Top of MATERIAL TO PROCESS

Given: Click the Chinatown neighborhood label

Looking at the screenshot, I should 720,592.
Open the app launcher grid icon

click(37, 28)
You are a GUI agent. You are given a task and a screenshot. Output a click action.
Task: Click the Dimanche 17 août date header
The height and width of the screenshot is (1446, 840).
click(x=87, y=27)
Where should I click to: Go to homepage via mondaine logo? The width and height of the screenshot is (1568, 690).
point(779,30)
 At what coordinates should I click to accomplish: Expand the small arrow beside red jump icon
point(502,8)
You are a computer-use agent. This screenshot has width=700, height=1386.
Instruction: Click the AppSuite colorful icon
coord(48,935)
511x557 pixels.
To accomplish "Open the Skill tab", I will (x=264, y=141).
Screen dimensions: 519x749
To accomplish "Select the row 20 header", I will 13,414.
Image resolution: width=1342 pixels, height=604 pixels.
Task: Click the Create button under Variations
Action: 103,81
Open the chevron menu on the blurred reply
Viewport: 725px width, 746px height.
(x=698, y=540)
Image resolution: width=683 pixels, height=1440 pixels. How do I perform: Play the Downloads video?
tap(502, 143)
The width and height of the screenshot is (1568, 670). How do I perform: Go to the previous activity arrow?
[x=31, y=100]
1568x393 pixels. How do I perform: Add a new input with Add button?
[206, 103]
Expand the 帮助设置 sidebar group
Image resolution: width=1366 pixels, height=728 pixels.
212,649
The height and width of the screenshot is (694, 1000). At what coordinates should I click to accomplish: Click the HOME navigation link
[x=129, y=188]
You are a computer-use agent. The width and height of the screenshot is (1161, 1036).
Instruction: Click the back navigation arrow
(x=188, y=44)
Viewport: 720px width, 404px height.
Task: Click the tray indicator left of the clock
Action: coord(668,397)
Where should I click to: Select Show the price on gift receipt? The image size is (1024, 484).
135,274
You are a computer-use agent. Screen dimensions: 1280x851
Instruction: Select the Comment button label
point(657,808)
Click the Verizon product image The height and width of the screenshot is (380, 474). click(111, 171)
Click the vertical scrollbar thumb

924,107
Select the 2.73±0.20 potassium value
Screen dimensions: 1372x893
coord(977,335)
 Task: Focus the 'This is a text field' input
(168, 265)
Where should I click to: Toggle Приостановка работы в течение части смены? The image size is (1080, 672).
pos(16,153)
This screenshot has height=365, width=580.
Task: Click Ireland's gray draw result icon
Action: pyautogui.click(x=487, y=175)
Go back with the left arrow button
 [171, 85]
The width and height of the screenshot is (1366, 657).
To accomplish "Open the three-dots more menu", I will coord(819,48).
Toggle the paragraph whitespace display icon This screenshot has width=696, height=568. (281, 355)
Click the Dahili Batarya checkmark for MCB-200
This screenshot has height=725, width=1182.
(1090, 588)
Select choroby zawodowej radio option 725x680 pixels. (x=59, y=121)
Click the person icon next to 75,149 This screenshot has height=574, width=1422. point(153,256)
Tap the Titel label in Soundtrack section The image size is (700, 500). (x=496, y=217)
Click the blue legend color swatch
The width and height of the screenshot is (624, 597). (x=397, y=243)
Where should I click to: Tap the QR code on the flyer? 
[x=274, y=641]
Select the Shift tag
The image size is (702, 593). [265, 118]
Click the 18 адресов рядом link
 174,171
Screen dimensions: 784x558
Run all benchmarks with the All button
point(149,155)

Bottom of MATERIAL TO PROCESS

■ DIRECTIONS FOR THIS TASK ■
Take the entries above and repeat them verbatim.

■ FINISHED TASK ■
Given: Click the Chinatown neighborhood label

Looking at the screenshot, I should 720,592.
Open the app launcher grid icon

click(37, 28)
You are a GUI agent. You are given a task and a screenshot. Output a click action.
Task: Click the Dimanche 17 août date header
The height and width of the screenshot is (1446, 840).
click(x=87, y=27)
Where should I click to: Go to homepage via mondaine logo? The width and height of the screenshot is (1568, 690).
point(779,30)
 At what coordinates should I click to accomplish: Expand the small arrow beside red jump icon
point(502,8)
You are a computer-use agent. This screenshot has width=700, height=1386.
Instruction: Click the AppSuite colorful icon
coord(48,935)
511x557 pixels.
To accomplish "Open the Skill tab", I will (x=264, y=141).
Screen dimensions: 519x749
To accomplish "Select the row 20 header", I will 13,414.
Image resolution: width=1342 pixels, height=604 pixels.
Task: Click the Create button under Variations
Action: 103,81
Open the chevron menu on the blurred reply
Viewport: 725px width, 746px height.
(x=698, y=540)
Image resolution: width=683 pixels, height=1440 pixels. How do I perform: Play the Downloads video?
tap(502, 143)
The width and height of the screenshot is (1568, 670). How do I perform: Go to the previous activity arrow?
[x=31, y=100]
1568x393 pixels. How do I perform: Add a new input with Add button?
[206, 103]
Expand the 帮助设置 sidebar group
Image resolution: width=1366 pixels, height=728 pixels.
212,649
The height and width of the screenshot is (694, 1000). At what coordinates should I click to accomplish: Click the HOME navigation link
[x=129, y=188]
You are a computer-use agent. The width and height of the screenshot is (1161, 1036).
Instruction: Click the back navigation arrow
(x=188, y=44)
Viewport: 720px width, 404px height.
Task: Click the tray indicator left of the clock
Action: coord(668,397)
Where should I click to: Select Show the price on gift receipt? The image size is (1024, 484).
135,274
You are a computer-use agent. Screen dimensions: 1280x851
Instruction: Select the Comment button label
point(657,808)
Click the Verizon product image The height and width of the screenshot is (380, 474). click(111, 171)
Click the vertical scrollbar thumb

924,107
Select the 2.73±0.20 potassium value
Screen dimensions: 1372x893
coord(977,335)
 Task: Focus the 'This is a text field' input
(168, 265)
Where should I click to: Toggle Приостановка работы в течение части смены? The image size is (1080, 672).
pos(16,153)
This screenshot has height=365, width=580.
Task: Click Ireland's gray draw result icon
Action: pyautogui.click(x=487, y=175)
Go back with the left arrow button
 [171, 85]
The width and height of the screenshot is (1366, 657).
To accomplish "Open the three-dots more menu", I will coord(819,48).
Toggle the paragraph whitespace display icon This screenshot has width=696, height=568. (281, 355)
Click the Dahili Batarya checkmark for MCB-200
This screenshot has height=725, width=1182.
(1090, 588)
Select choroby zawodowej radio option 725x680 pixels. (x=59, y=121)
Click the person icon next to 75,149 This screenshot has height=574, width=1422. point(153,256)
Tap the Titel label in Soundtrack section The image size is (700, 500). (x=496, y=217)
Click the blue legend color swatch
The width and height of the screenshot is (624, 597). (x=397, y=243)
Where should I click to: Tap the QR code on the flyer? 
[x=274, y=641]
Select the Shift tag
The image size is (702, 593). [265, 118]
Click the 18 адресов рядом link
 174,171
Screen dimensions: 784x558
Run all benchmarks with the All button
point(149,155)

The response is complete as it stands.